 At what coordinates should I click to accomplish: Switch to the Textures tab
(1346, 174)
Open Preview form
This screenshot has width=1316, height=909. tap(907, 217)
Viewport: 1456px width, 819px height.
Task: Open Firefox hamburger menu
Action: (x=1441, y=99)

——

- [Required work]: Please transcribe all of the records, keeping every line exactly as it is.

- [Result]:
 At what coordinates should I click to accomplish: Switch to the Textures tab
(1346, 174)
Open Preview form
This screenshot has width=1316, height=909. tap(907, 217)
Viewport: 1456px width, 819px height.
Task: Open Firefox hamburger menu
Action: (x=1441, y=99)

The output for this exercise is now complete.